Maria2007 on Wed 03-Dec-08 17:36:15
"Personally I also jump at my 4 month's old every cry (a bit of PFB there ) but you know, in previous generations babies' cries WERE NOT seen in the way we see them now. My mum & many other mums in her generation would feel it was perfectly ok- even necessary- to leave their babies to cry because they saw them very differently from how we see children today. The way we see children (how a certain culture sees children) changes all the time. As for the evolutionary purpose behind all this, I personally really really have a problem with psychological theories that use evolutionary arguments, they don't convince me at all, but that's my personal point of view. "
I know it's a bit late, but I just wanted to comment on the earlier-generations bit.

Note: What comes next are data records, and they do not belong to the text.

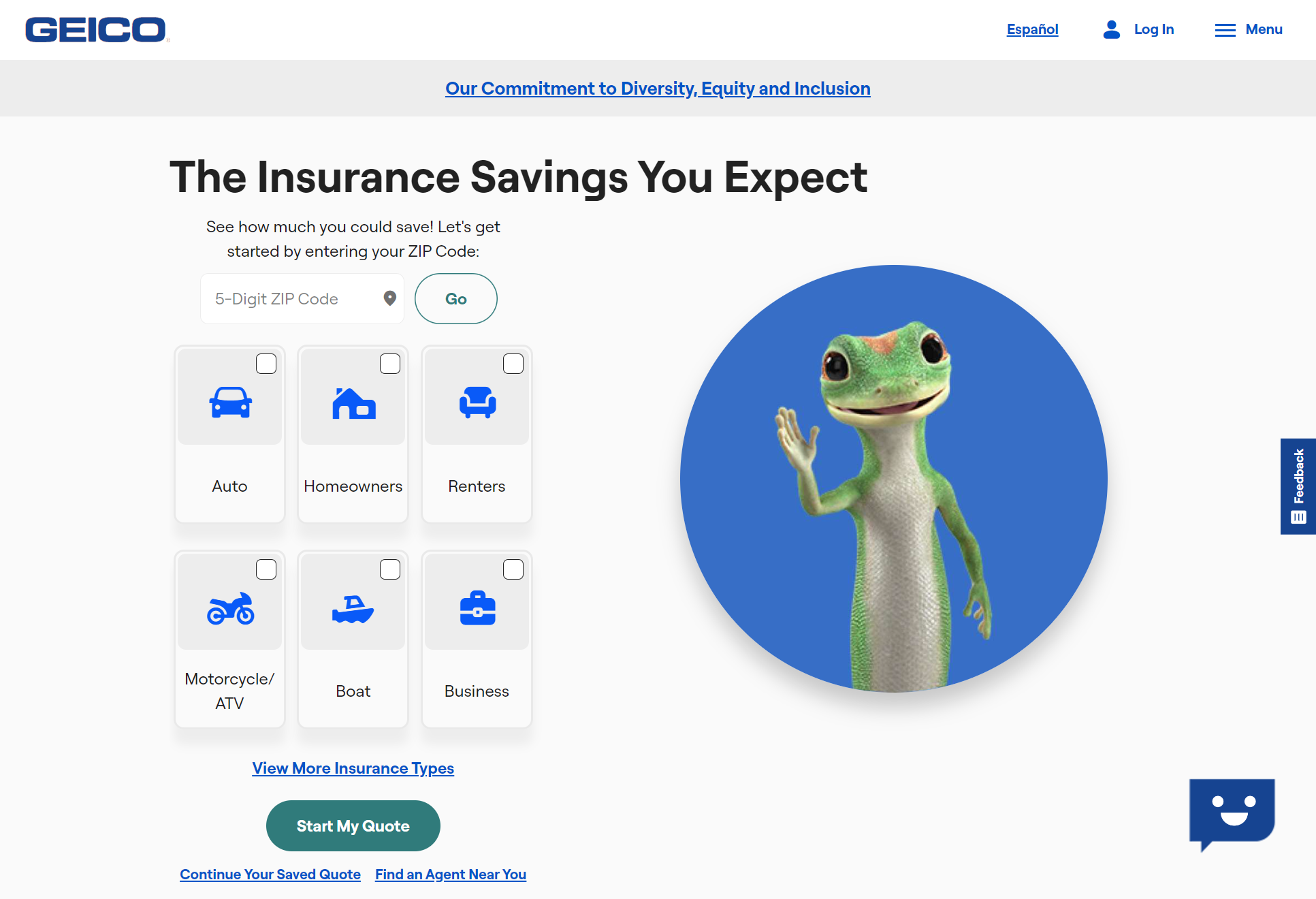Click the Boat insurance icon
Screen dimensions: 1316x899
pyautogui.click(x=352, y=604)
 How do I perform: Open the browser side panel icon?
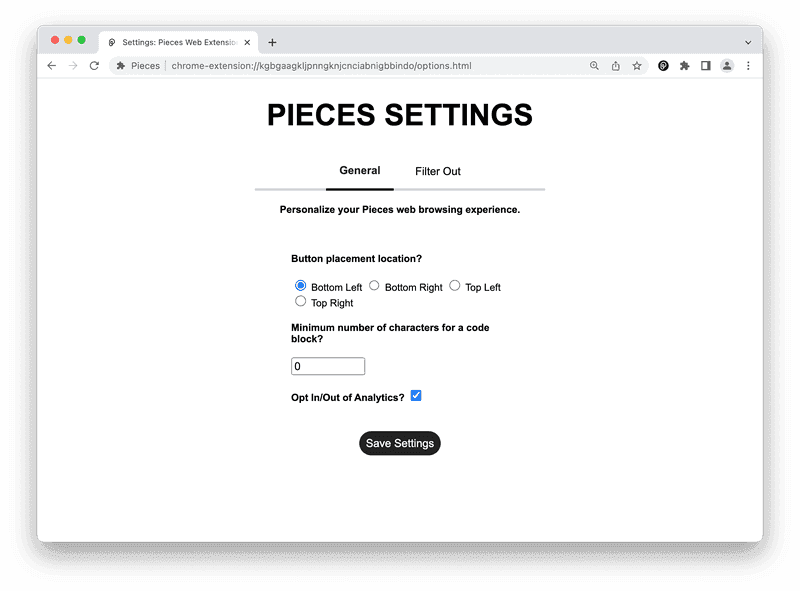pyautogui.click(x=706, y=65)
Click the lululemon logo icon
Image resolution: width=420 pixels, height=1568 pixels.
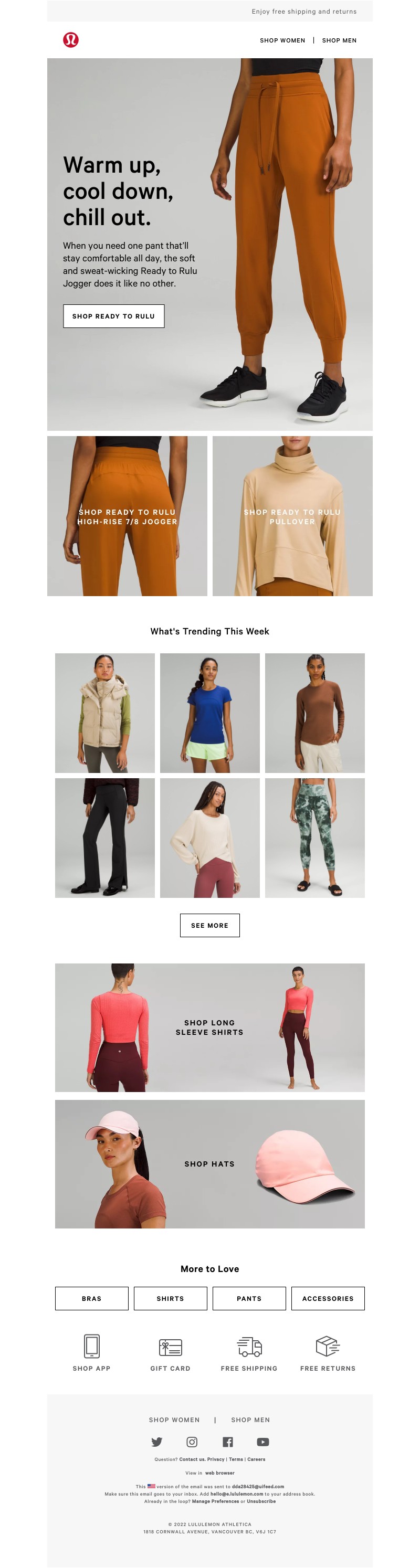pos(70,40)
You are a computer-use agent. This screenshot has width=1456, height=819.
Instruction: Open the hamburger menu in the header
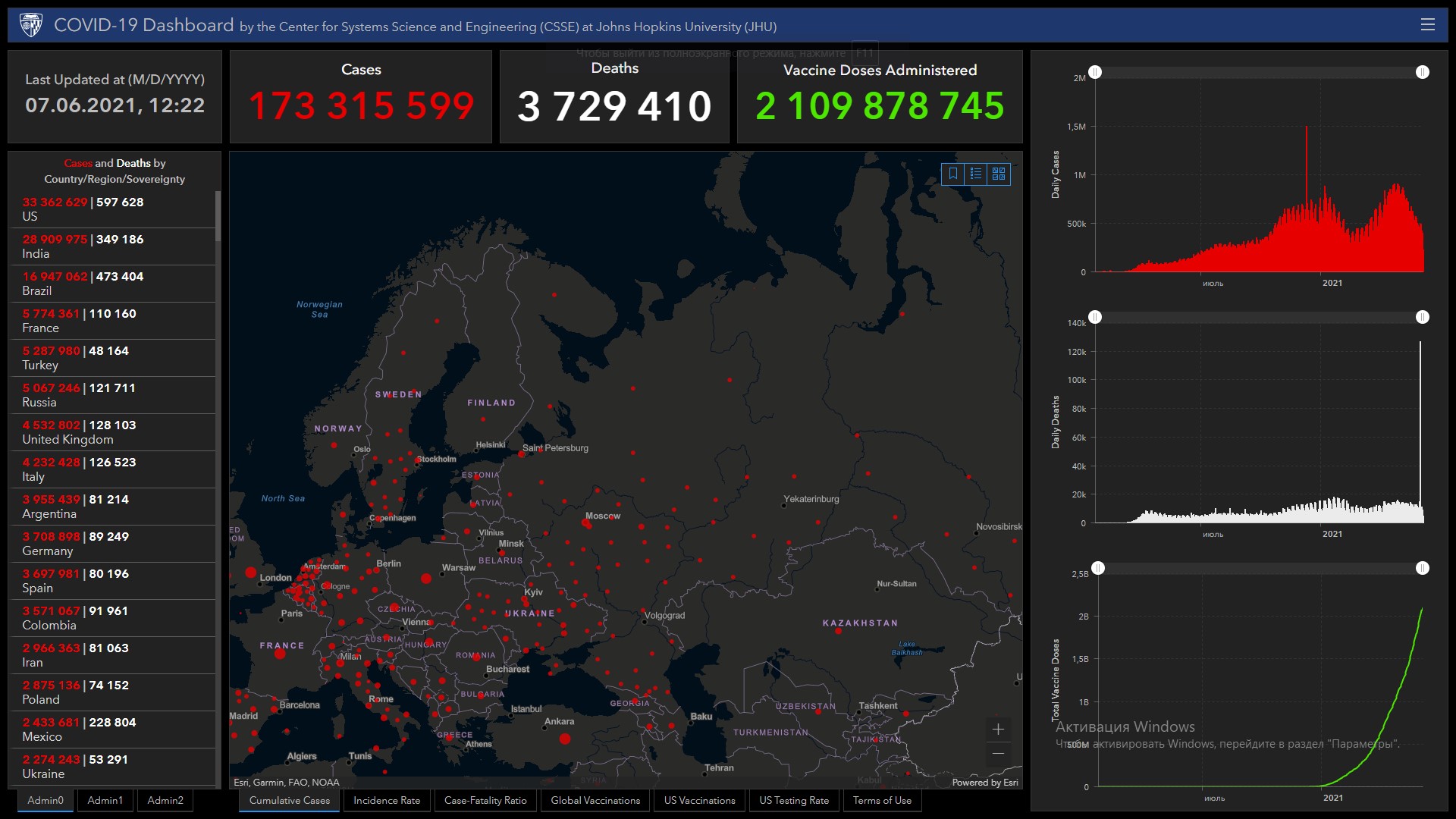pos(1427,25)
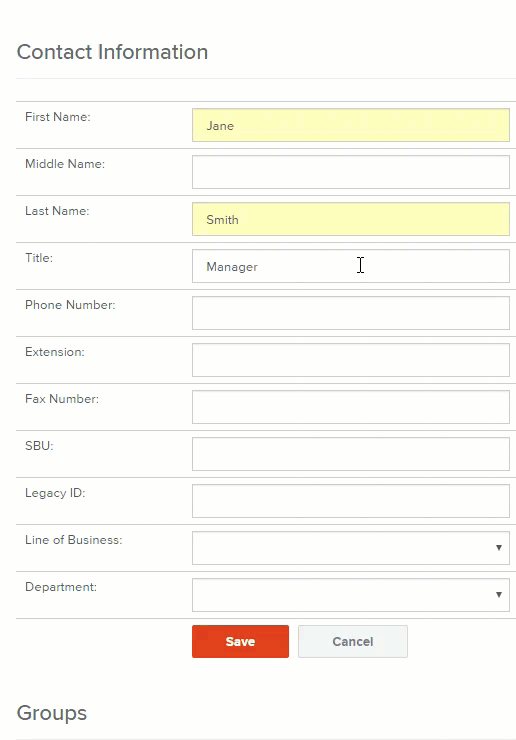This screenshot has width=516, height=740.
Task: Select the Extension input field
Action: [x=351, y=360]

I have seen plenty of evidence from the early 20th century that the leaving-the-baby to cry was not necessarily something the mothers did as a matter of course; for some, it was something that they were told they had to do by health professionals, it was a view peddled by (American gurus). You will find an example of this in the last Anne of Green Gables books, where the girl believes she has to leave her adopted baby to cry because that's what the book says and then in the end she gives in and that's where her maternal feelings really start. In fact, there are such mentions about separate incidents in that book. And I've seen them in other literature from the time, so this clearly was a concern.
I have also heard it myself from Mums of the post-war generations: that they wanted to pick their baby up but that the book said they musn't.
I think it is a mistake to believe that earlier generations dealt with babies according to their natural instincts and were immune to guru pressure. Women have been able to read for a long, long time and there have always been men experts happy to tell them how they ought to feel.
The baby-will-be-spoiled-by-an-overattached-mother is an attitude that you will see in childcare literature at least as far back as the Victorian era; probably further. Yes, it tells us that the experts believed in routine- but it also tells us that some mothers didn't and that there was a certain amount of agonising going on even in the earlier eras. Non?